If you are not clear about the next use case, you probably want to take a look at following plugins instead
- Kubernetes Credentials Provider Plugin to fetch credentials from Kubernetes Secrets
- Vault Credentials Provider Plugin to fetch credentials from HashiCorp Vault
- Azure Key Vault Credentials Provider Plugin to fetch credentials from Azure Key Vault
- Bitwarden Credentials Provider Plugin to fetch credentials from Bitwarden
One of the use case is to have Kubernetes Secret in various Kubernetes clusters and namespaces and a Jenkins controller on a totally different infrastructure.
Having such credentials synchronized is critical specially when using short living token (like few minutes).
Using the External secret operator and PushSecret via Webhook Provider could rely on such API to keep the secret in sync.
This plugin requires Bearer token authentication. All webhook requests must include a valid Bearer token.

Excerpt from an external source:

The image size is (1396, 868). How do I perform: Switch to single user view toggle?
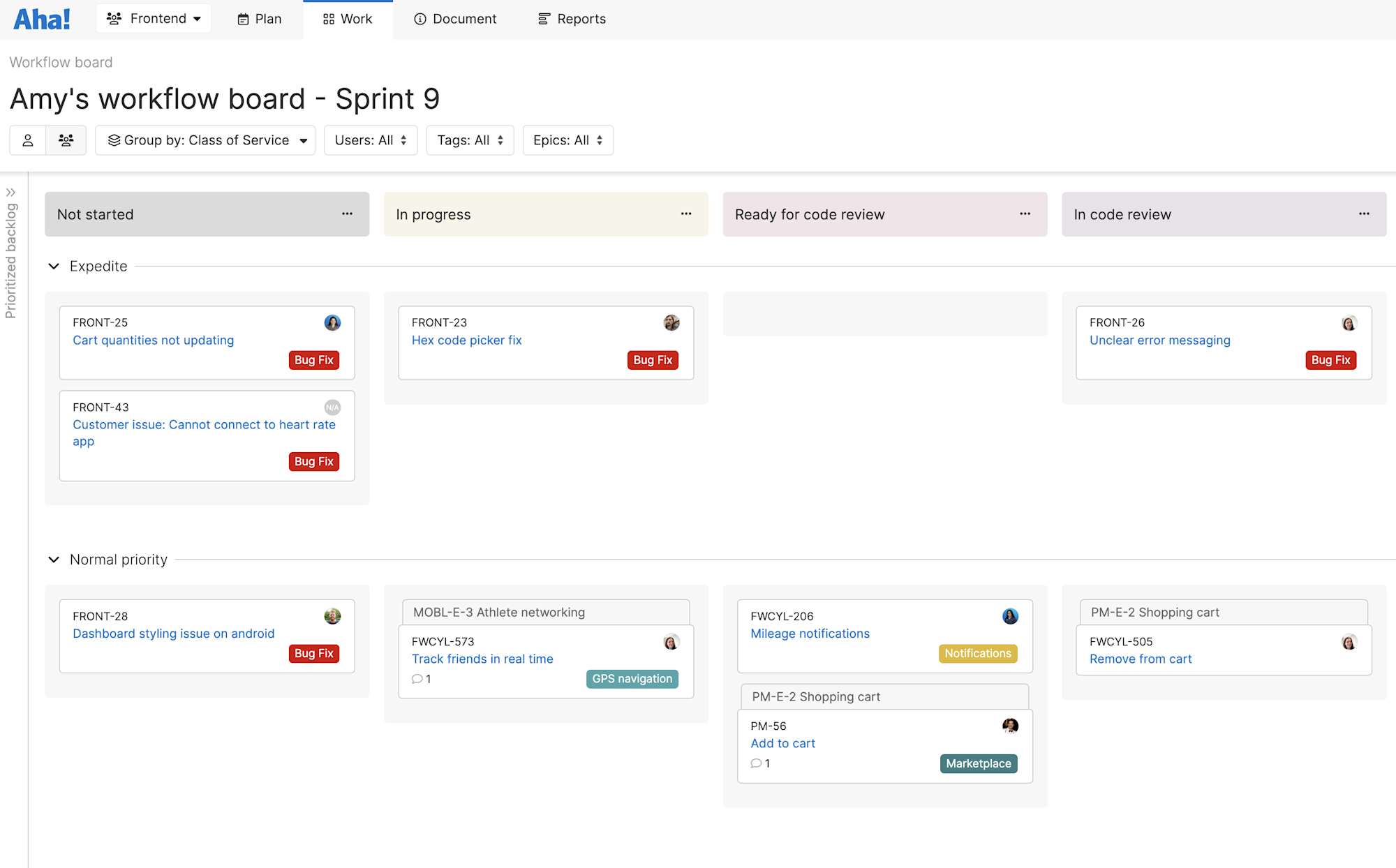[28, 140]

- Navigate to Manage Jenkins > Security
- Find the Webhook Secret Credentials Provider section
- Set a strong Bearer token in the Bearer Token field
- Save the configuration
The plugin exposes a single webhook endpoint at:
POST {JENKINS_URL}/webhook-credentials/update
Authentication Required: All requests must include the Authorization header:
Authorization: Bearer <your-configured-token>
Send HTTP POST requests to the webhook endpoint with JSON payloads containing credential data and proper authentication.
All requests must include the Bearer token in the Authorization header.

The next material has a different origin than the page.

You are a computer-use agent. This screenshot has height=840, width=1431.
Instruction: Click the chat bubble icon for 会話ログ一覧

http POST :8080/jenkins/webhook-credentials/update \
"Authorization:Bearer <your-token>" \
id=secret-text-token \
description="A secret text" \
type=secretText \
"secret[token]=1234"
http POST :8080/jenkins/webhook-credentials/update \
"Authorization:Bearer <your-token>" \
id=username-password-credentials \
description="An username password credentials" \
type=usernamePassword \
"secret[username]=userName" \
"secret[password]=password123"
security:
webhookSecretStore:
token: "a very insecure token"
This plugin is licensed under the MIT License.